Tools are available (often based on the iconv package), these include Java application - http://www.mandarintools.com/zhcode.html On line tool - http://members.tripod.com/~LinkLab/CCU/ http://unicode.richard.eu.org/me/rch/ll.html MS-Windows Tool http://www.fingertipsoft.com/csconv/index.html

The last tool uses the conversion tables available from Unicode at ftp://ftp.unicode.org/Public/MAPPINGS/

Although it only converts single byte charsets - not multi-byte East Asian ones.

New ones will appear on the web, and to search for them they may be labelled using some combination of the following terms:


Character converter
Encoding translation
Charset conversion

These converters allow you to convert from local charsets to utf-8.

Further articles on Character set conversion http://www.codeproject.com/cpp/unicode.asp http://www.microsoft.com/typography/unicode/cs.htm

Charset converter available at http://www.cyrillic.com/csconv/index.html

4 Charsets and Browsers

With the character set information declared in each document, clients can easily map these encodings to Unicode. In practice, a few encodings will be preferred which are non-proprietary international standards, most likely: ISO-8859-1 (Latin-1), US-ASCII, UTF-8, UTF-16, also the other encodings in the ISO-8859 series, iso-2022-jp, euc-kr, and so on.

If you are producing Web pages using a proprietary tool, then check that a charset encoding is used and check that it is a non-proprietary standard. It may be that an individual manfaturer will use a proprietary charset (e.g. charset=windows-1251 for Russian, charset=windows-874 for Thai). In this case, the only browser that can view this charset is that produced by that manufacturer - users with other browsers will see impenetrable rubbish on the screen.

Microsoft Charset (charset=windows-1256) on a Microsoft browser Microsoft Charset (charset=windows-1256)on a Linux browser

Example screens produced using a Microsoft proprietary charset (charset=windows-1256) viewed on a Microsoft browser on a Microsoft system which makes it appear readable, but on a Netscape browser on a Linux system it is incomprehensible.
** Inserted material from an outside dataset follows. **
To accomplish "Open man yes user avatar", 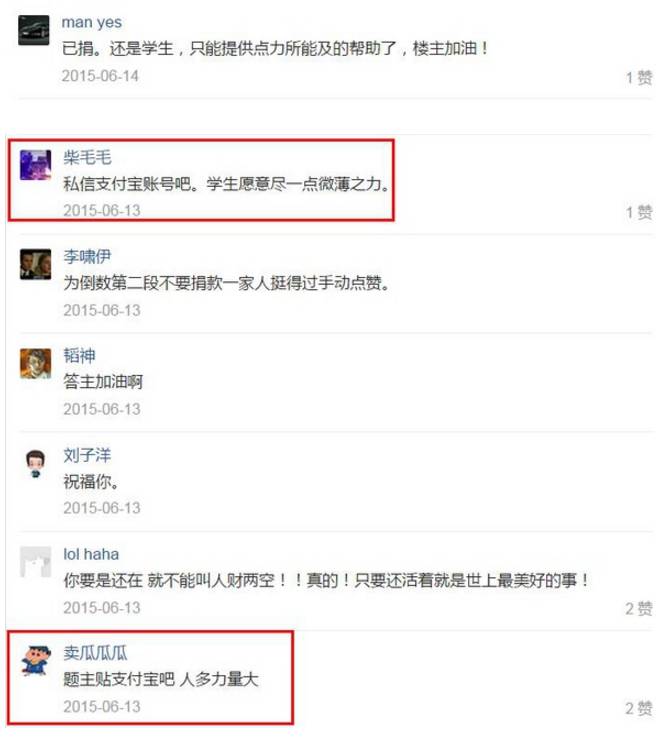I will click(34, 30).
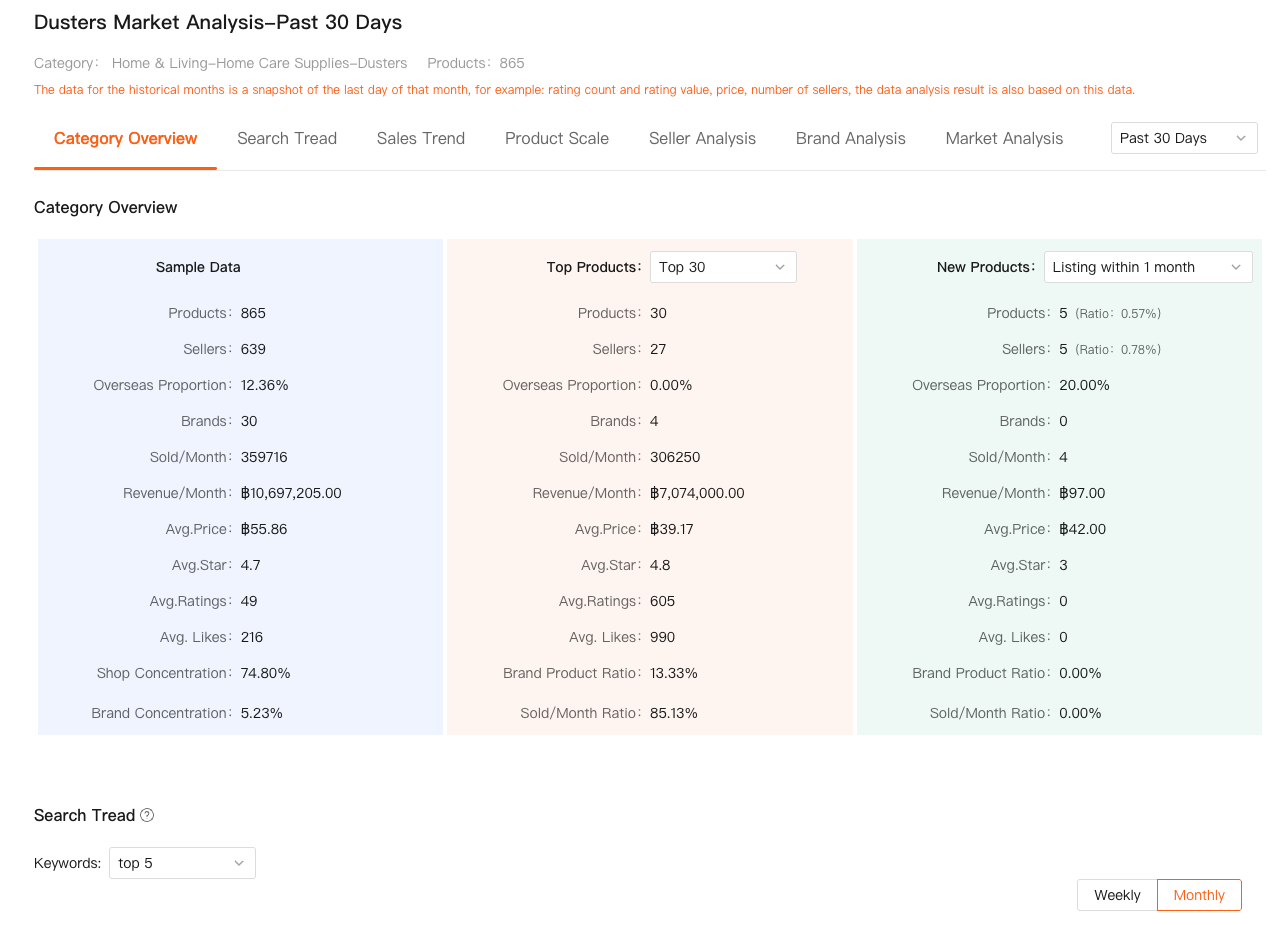Expand the Top 30 products dropdown

(723, 267)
The web page was available at http://news.bbc.co.uk/hi/arabic/news/

If you are producing web pages in English, you must still make the character set declarations. If you do not, then readers whose web browsers default to non-English character encodings will see your web pages as a jumble of incomprehensible strokes. These are becoming the majority of web users that you are not presenting your material to if you do not make a character set declaration. If you do, then their browsers will make the mapping and present the English text as you intended.

Microsoft provide a table containing information about the character sets supported by Internet Explorer 5.

5. Typing charsets

Visual key board (http://office.microsoft.com/downloads/2000/viskeyboard.aspx )Microsoft Visual Keyboard is a program that supports typing in more than one language on the same computer by showing you a keyboard for another language on your screen. You might use Visual Keyboard when you change your keyboard layout from one language to another. When you change keyboard layouts, the characters you see as you type might not correspond to your keyboard. Visual Keyboard lets you see the keyboard for the language you've switched to on your screen so that you can either click the keys on your screen or see the correct keys to press to enter text.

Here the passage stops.